··· Given information ···

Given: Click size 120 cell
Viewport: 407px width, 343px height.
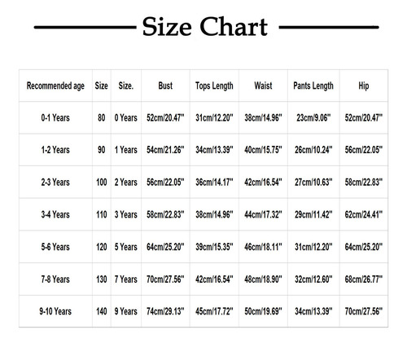Looking at the screenshot, I should click(102, 247).
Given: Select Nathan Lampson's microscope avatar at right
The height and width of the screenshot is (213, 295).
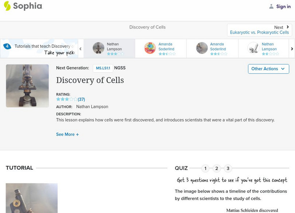Looking at the screenshot, I should pyautogui.click(x=253, y=48).
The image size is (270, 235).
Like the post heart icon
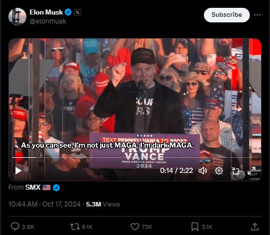pyautogui.click(x=135, y=227)
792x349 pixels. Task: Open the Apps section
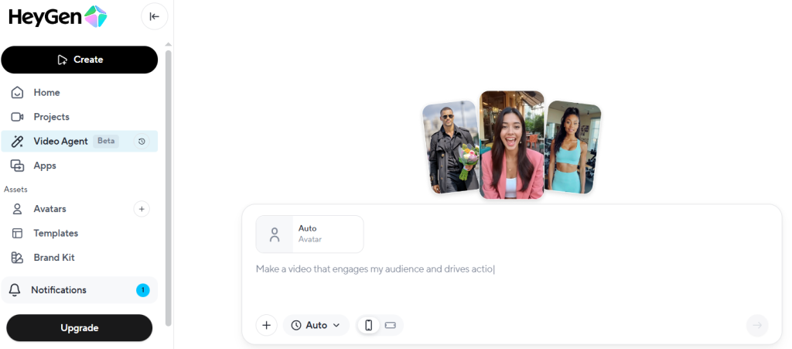pos(45,166)
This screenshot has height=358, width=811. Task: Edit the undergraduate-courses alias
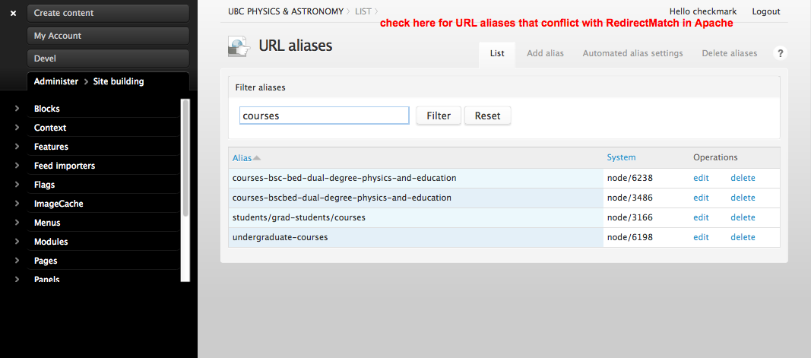click(x=701, y=237)
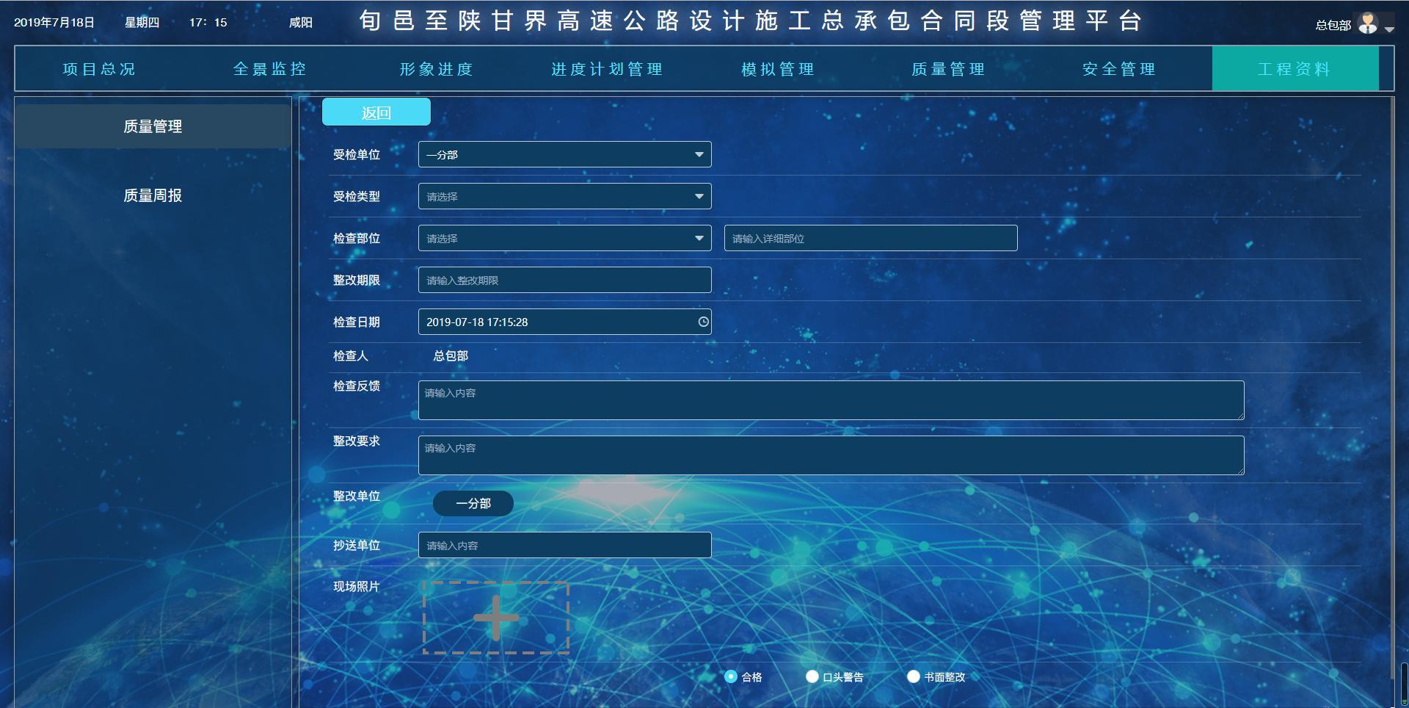
Task: Select the 合格 radio button
Action: [x=731, y=676]
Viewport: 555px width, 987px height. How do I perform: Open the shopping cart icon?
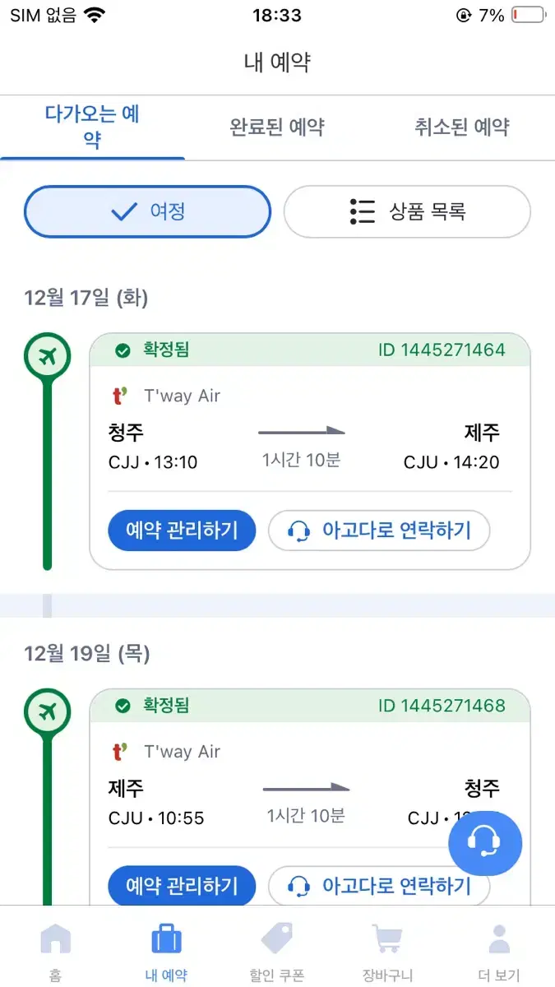coord(387,939)
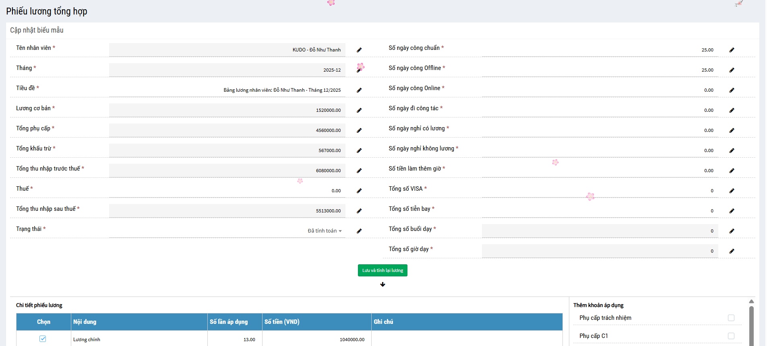
Task: Edit Tổng số VISA with pencil icon
Action: click(732, 191)
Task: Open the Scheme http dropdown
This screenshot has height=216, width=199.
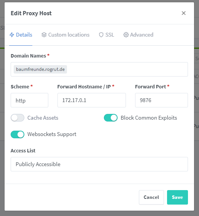Action: pos(29,100)
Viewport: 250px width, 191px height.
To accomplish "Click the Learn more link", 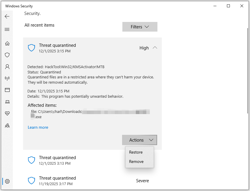I will click(x=38, y=127).
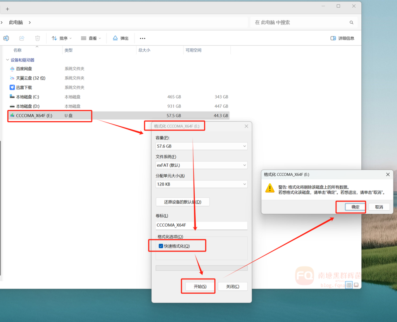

···

Task goal
Wherever the word "size" occurs in the data, copy that whole line.

Solution to this task
Given: Click size 120 cell
The image size is (270, 235).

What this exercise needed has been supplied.